Massachusetts ranks first in the nation when it comes to serving black students at public colleges, according to a new report by the Center on Race and Equity at the University of Southern California.

Massachusetts Higher Education Commissioner Carlos Santiago said serving black students is a matter of providing the right assistance.

“It’s making the students feel welcome. It’s providing them the academic support services. It’s ensuring that the colleges are affordable.

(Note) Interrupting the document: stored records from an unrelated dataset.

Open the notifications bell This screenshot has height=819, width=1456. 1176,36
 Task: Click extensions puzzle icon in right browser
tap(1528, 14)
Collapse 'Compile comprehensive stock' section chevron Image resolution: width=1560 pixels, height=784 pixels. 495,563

It’s ensuring that the students have their needs met,” Santiago said.

Before they reach college, black students in Massachusetts score high on national standardized tests, suggesting they are on average better prepared academically than their counterparts in other states.

The report pulled data from the Census Bureau and a US Department of Education database to measure each institution’s black undergraduate percentage compared to the percentage of black population between 18 and 24 in the college’s home state, the gender balance between black men and women compared to the balance between men and women of all races nationally, the graduation rate of black students within six years and the ratio of black students to black full-time professors.

The report averaged each institution’s score to derive a state's overall score. Massachusetts scored the highest at 2.81 on a 4.0 scale.

Scores were given to public four-year colleges except for historically black colleges and universities, tribal colleges and military academies. Two-year community colleges are also not included.

Among the 506 colleges that were graded, the Massachusetts College of Liberal Arts in North Adams tied with the University of Louisville and University of California, San Diego for the top score of 3.5.

Fitchburg State and Framingham State also stood in the top ten, while UMass Boston was ranked sixteenth.

Santiago said Massachusetts still has room for improvement.

“We’re pleased with the results in terms of our African American students,” he said. “But we know there’s a lot of work to do because we still have significant opportunity gaps among our Latino students.”